Константин Платонович Ободовский:
Малейшее нездоровье, на которое другой не обратил бы никакого внимания, повергало его чуть ли не в отчаяние. Достаточно было проявиться у него какому-нибудь незначительному расстройству, чтобы он тотчас же усаживался дома и начинал лечиться.
Яков Петрович Полонский:
Оказалось, что слово "холера" на Тургенева производит нечто вроде паники, поглощает все его мысли, делает его почти помешанным. <…>
– Странный ты человек, Иван, – говорил я ему, – ведь холера, если она и есть, в трехстах верстах от нас.
– Это все равно… – отвечал он как бы расслабленным голосом, – хотя бы в Индии… Запала в меня эта мысль, попало это слово на язык, и – кончено! Первое, что я начинаю чувствовать, это судороги в икрах, точно там кто-нибудь на клавишах играет. Как я могу это остановить – не могу, а это разливает по всему телу тоску и томление невыразимое. Начинает сосать под ложечкой, я ночи не сплю, со мной делаются обмирания… и затем расстраивается желудок. Мысль, что меня вот-вот захватит холера, ни на минуту не перестает меня сверлить, и что бы я ни думал, о чем бы ни говорил, как бы ни казался спокоен, в мозгу постоянно вертится: холера, холера, холера… Я, как сумасшедший, даже олицетворяю ее; она мне представляется в виде какой-то гнилой, желто-зеленой, вонючей старухи. Когда в Париже была холера, я чувствовал ее запах: она пахнет какою-то сыростью, грибами и старым, давно покинутым дурным местом. И я боюсь, боюсь, боюсь… И не странное ли дело, я боюсь не смерти, а именно холеры… Я не боюсь никакой другой болезни, никакой другой эпидемии: ни оспы, ни тифа, ни даже чумы… Одолеть же этот холерный страх – вне моей воли. Тут я бессилен. Это так же странно, как странно то, что известный герой кавказский Слепцов боялся паука; если в комнате его появлялся паук, с ним делалось дурно. Другие боятся мышей, иные – лягушек. Белинский не мог видеть не только змеи, но ничего извивающегося.

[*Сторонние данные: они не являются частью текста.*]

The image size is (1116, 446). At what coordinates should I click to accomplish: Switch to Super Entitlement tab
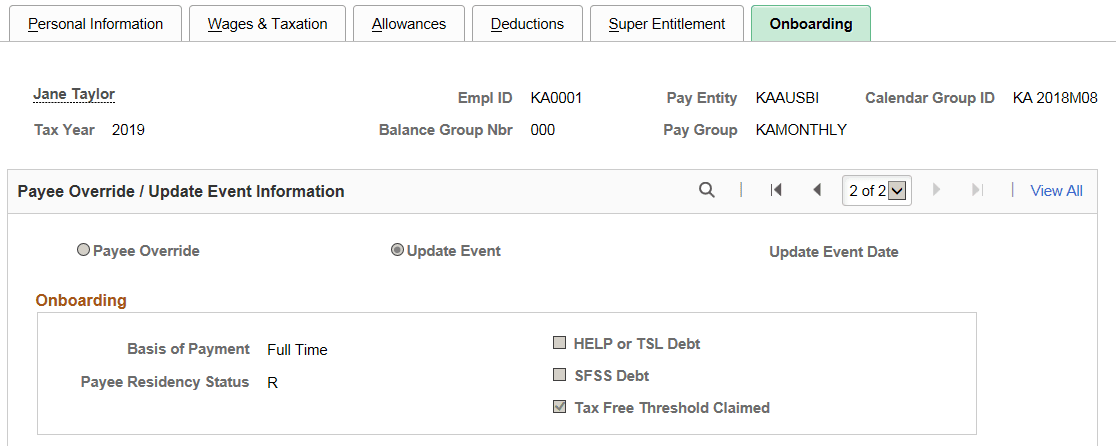(666, 23)
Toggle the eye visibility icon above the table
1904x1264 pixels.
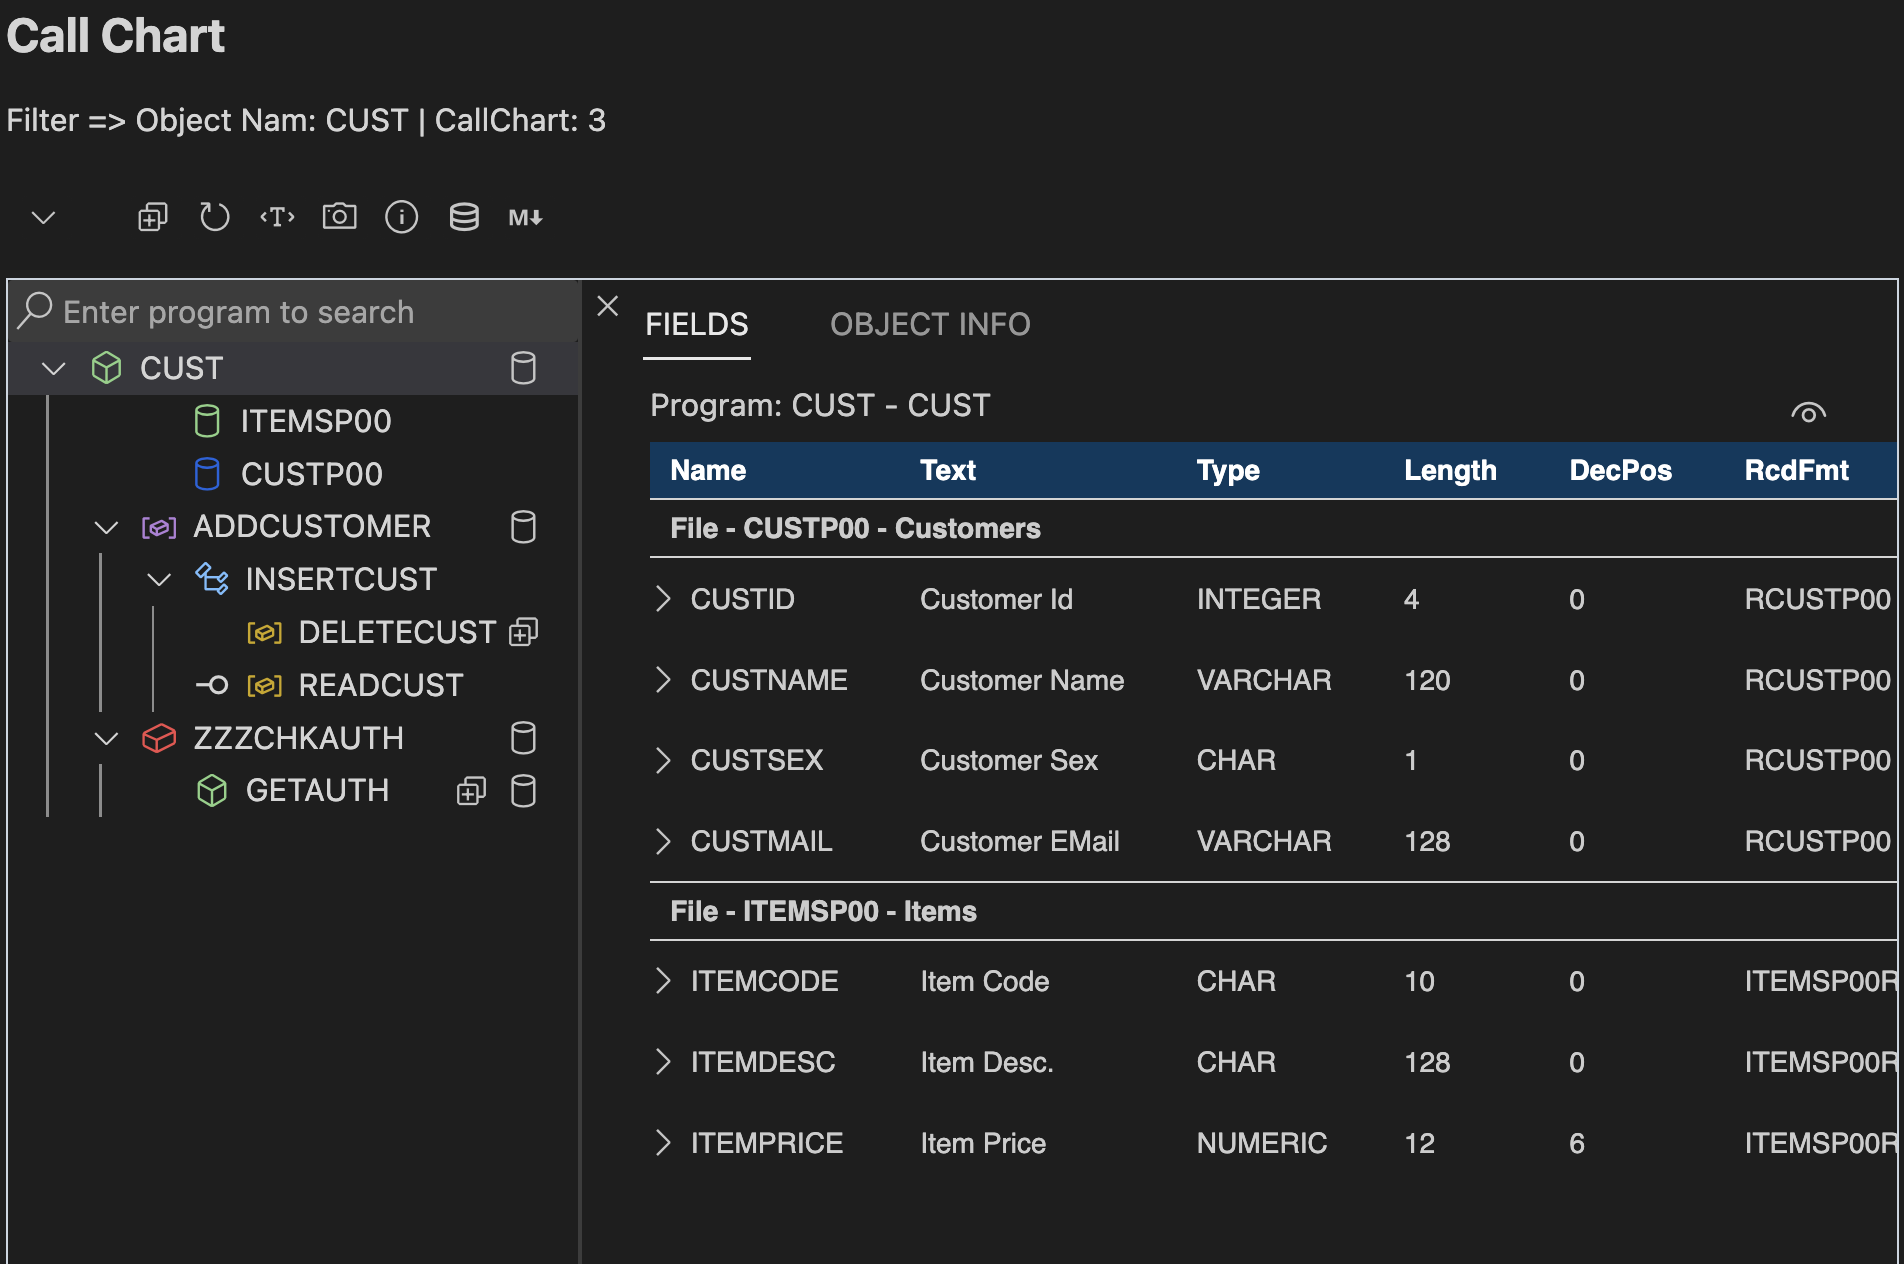[1808, 412]
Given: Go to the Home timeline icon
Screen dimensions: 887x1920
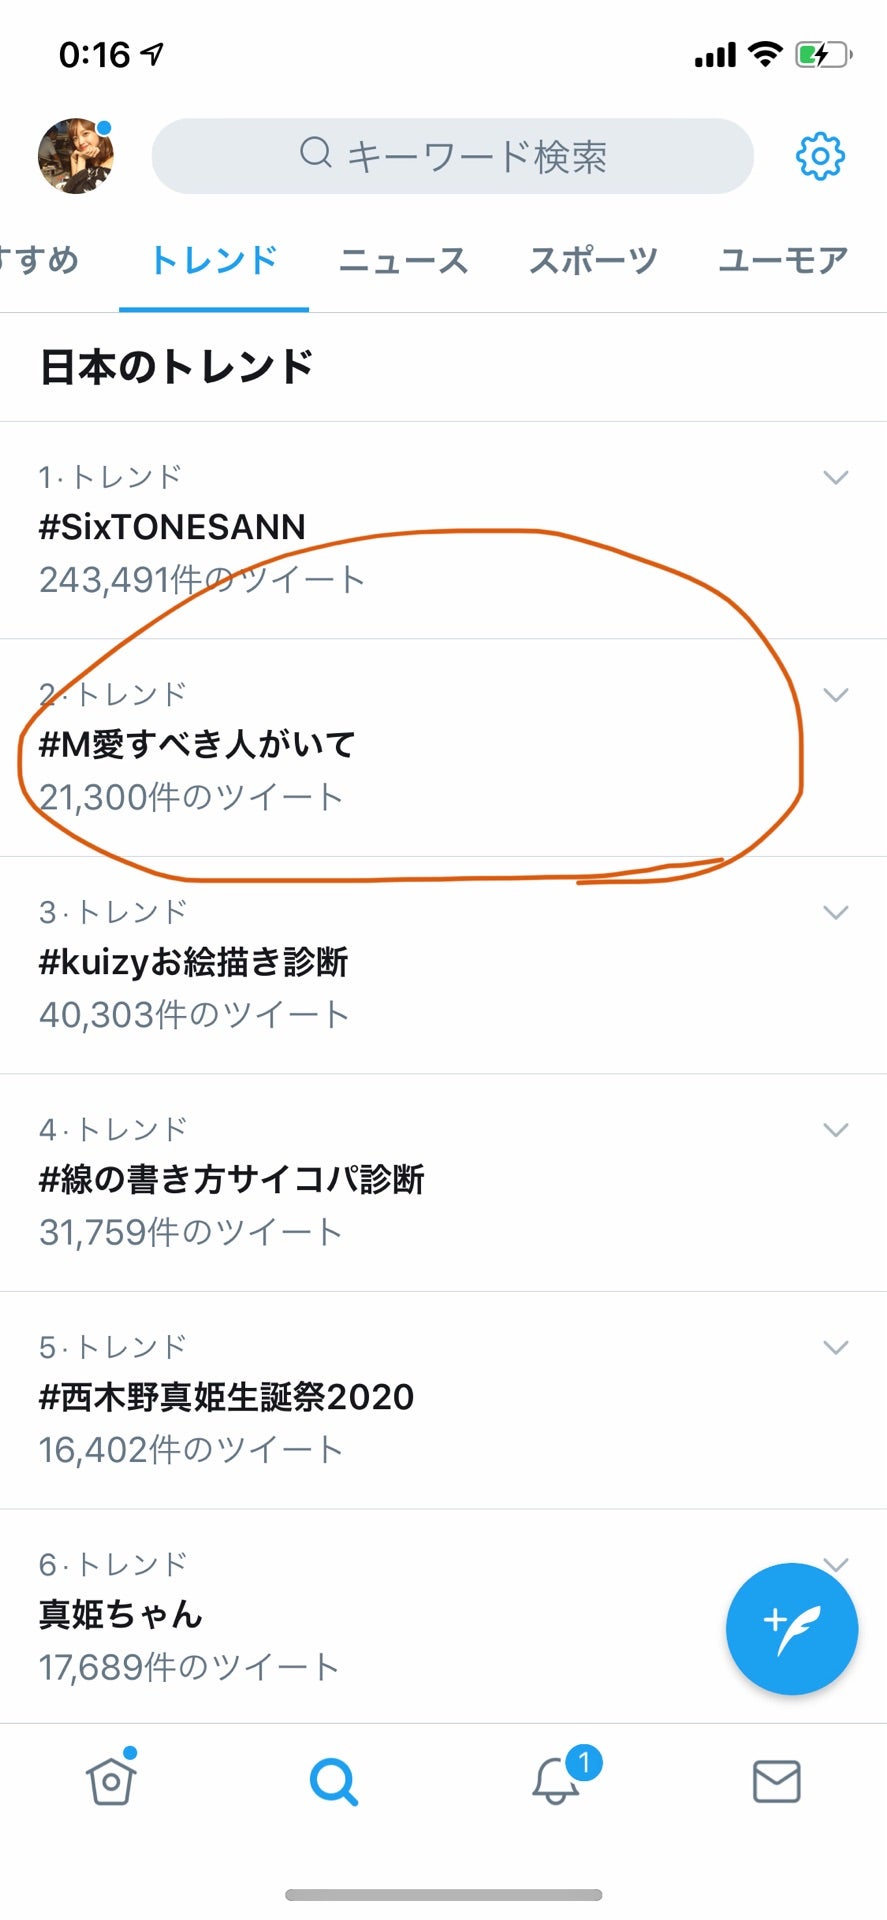Looking at the screenshot, I should [x=111, y=1781].
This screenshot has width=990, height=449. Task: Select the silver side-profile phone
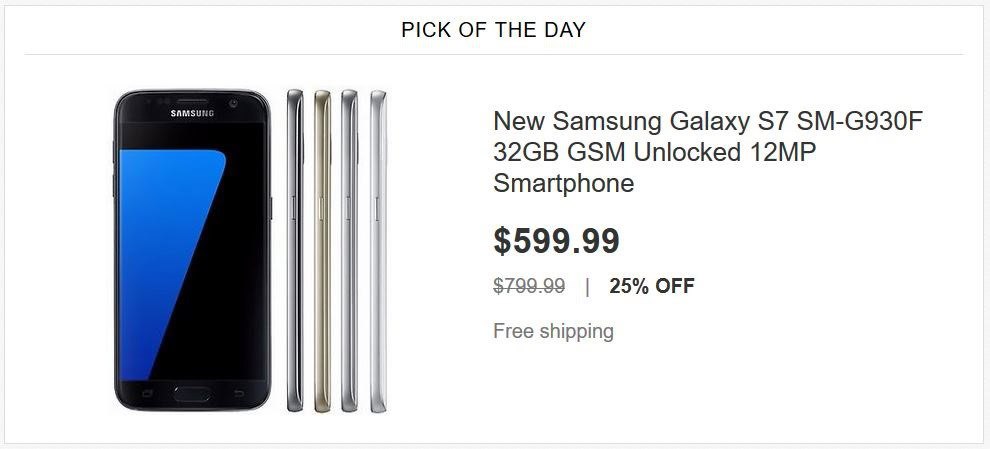[349, 250]
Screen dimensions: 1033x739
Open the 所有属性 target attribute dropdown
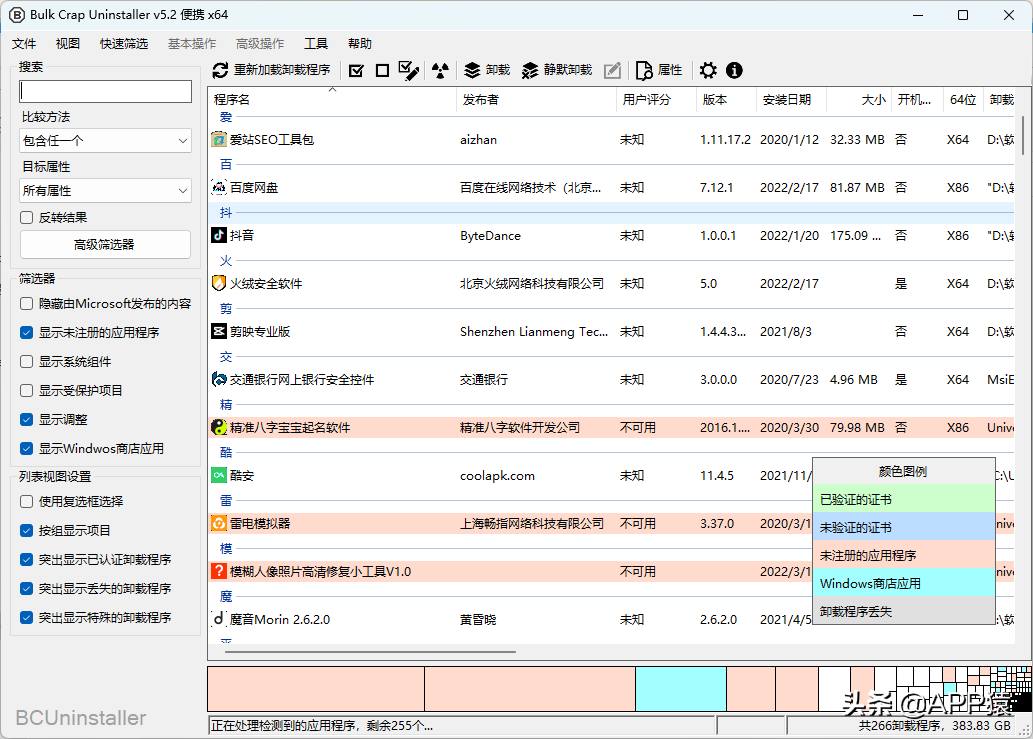[x=104, y=190]
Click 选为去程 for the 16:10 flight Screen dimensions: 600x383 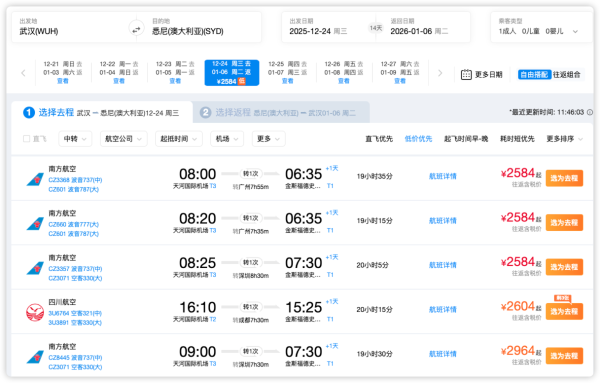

– Да, – возразил я, – но как скоро у них не было на глазах ни паука, ни змеи, ни лягушки – они были спокойны.
– Это нельзя сравнить: против того, другого и третьего – в нашей власти взять предосторожности, можно сделать так, что паук в комнате будет невозможен. Против всего можно принять меры, а какие меры могу принять я против возможности заболеть холерой? – никаких. Ты говоришь, что это малодушие. Справедливо; но что же делать?
Елена Ивановна Апрелева:
Слабый вздох донесся до нас с противоположного конца отделения, куда на одной из промежуточных станций близ Москвы вошла дама под вуалью.
Услышав вздох, Тургенев оглянулся. Дама, сидя спиной к нам, смотрела в окно и время от времени прижимала руку к виску.
– Не больна ли? – наклонясь ко мне, шепнул Иван Сергеевич. – Может, холера?
Я рассмеялась. Добродушно смеясь, в свою очередь, он, однако, пошарил в ручном мешке, вытащил флакон одеколона, с которым никогда в пути не расставался, окропил меня, себя, наши диваны и украдкой брызнул несколько капель в сторону все в той же позе неподвижно сидевшей незнакомки и затем, убрав флакон, продолжал рассказ.
Яков Петрович Полонский:
Я уже собрался покинуть Спасское. Тургенев тоже был на отлете – надо было ехать во Францию.
– Осиротеет там мой бедный нос, осиротеет! – говорил Тургенев. – Там уж нельзя будет к нему подносить табакерку или табачком угощать его… конечно!
Зная, с каким удовольствием, а может быть, и не без пользы, нюхает Ив. Серг. табак и как трудно отвыкать от такой привычки, я спросил: почему же в Париже он должен будет перестать нюхать?
– Нельзя, – отвечает он. – Там дамы мои не разрешают мне…
– Ну, ты нюхай в их отсутствии.
– И этого нельзя – подойдут – услышат запах…
<…> Перед своим отъездом он даже стал нюхать табак как можно реже, чтоб постепенно от этого отучить себя, и наконец, тяжело вздохнув, отдал свою табакерку моей жене.